Taken during a close flyby on December 24, 2024, the striking photos offer scientists clearer insights into the solar wind, a steady stream of charged particles flowing from the Sun’s outer atmosphere, known as the corona.
This flow not only creates dazzling auroras but can also trigger powerful space weather events capable of disrupting satellite operations and power infrastructure on Earth.
One of the probe’s key contributions is helping to address a persistent puzzle about the slower solar wind, which is denser and less predictable than the faster-moving streams.
“For years, the big question has been how the solar wind forms and manages to escape the Sun’s immense gravitational force,” explained Nour Rawafi, the Parker Solar Probe’s project scientist at the Johns Hopkins Applied Physics Laboratory.
Thanks to its latest pass, the probe has confirmed an important theory: the slow solar wind is made up of two distinct types—Alfvénic and non-Alfvénic. The images suggest that Alfvénic winds might originate from cooler regions called coronal holes, whereas non-Alfvénic winds likely come from hotter magnetic structures known as helmet streamers.
“We’re still piecing the story together, but the fresh data is incredibly promising,” noted Adam Szabo, mission scientist for the Parker Solar Probe at NASA’s Goddard Space Flight Center.

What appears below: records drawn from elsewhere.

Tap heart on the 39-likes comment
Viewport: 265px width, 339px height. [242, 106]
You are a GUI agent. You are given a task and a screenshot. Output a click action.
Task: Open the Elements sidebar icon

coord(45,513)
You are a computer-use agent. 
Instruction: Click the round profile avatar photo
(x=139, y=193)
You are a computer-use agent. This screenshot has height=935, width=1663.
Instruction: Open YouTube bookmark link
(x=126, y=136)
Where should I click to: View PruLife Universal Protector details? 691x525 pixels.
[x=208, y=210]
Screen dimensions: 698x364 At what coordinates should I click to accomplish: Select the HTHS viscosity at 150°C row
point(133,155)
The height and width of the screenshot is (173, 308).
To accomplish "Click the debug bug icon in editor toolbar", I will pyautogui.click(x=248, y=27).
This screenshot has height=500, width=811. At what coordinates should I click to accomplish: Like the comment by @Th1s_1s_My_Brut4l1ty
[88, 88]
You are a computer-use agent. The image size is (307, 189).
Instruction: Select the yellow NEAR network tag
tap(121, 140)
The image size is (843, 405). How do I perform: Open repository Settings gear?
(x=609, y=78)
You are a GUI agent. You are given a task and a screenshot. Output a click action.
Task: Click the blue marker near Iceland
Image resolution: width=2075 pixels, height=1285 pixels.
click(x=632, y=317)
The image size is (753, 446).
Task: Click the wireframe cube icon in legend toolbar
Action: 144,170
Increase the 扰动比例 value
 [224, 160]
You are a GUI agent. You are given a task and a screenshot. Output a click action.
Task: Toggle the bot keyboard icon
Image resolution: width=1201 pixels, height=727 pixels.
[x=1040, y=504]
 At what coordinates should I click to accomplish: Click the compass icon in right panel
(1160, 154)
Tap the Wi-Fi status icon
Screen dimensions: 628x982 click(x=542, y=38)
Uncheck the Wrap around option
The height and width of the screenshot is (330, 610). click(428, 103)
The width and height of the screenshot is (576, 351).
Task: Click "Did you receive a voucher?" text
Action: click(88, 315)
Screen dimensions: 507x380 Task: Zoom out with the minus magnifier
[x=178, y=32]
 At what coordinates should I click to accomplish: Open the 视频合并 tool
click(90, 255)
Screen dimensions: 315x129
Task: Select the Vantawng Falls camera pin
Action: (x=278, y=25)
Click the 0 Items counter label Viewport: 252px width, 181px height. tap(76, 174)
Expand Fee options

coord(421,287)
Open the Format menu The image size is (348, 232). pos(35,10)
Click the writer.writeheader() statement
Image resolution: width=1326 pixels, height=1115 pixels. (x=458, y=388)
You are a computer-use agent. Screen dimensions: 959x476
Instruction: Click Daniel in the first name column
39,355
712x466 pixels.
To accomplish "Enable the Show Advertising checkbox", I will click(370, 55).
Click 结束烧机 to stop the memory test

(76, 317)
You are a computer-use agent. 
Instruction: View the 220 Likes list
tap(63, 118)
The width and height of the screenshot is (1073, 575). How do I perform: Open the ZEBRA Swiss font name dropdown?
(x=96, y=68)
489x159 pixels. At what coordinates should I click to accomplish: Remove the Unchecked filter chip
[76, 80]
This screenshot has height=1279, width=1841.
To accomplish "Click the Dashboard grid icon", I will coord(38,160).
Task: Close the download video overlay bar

Launched in 2018, the Parker Solar Probe is the first spacecraft to venture into the Sun’s corona. Equipped with advanced tools like the Wide Field Imager for Solar Probe (WISPR), the probe is built to withstand extreme heat and radiation to deliver groundbreaking data.
The mission continues, with the probe’s next closest approach to the Sun, known as perihelion, set for September 15.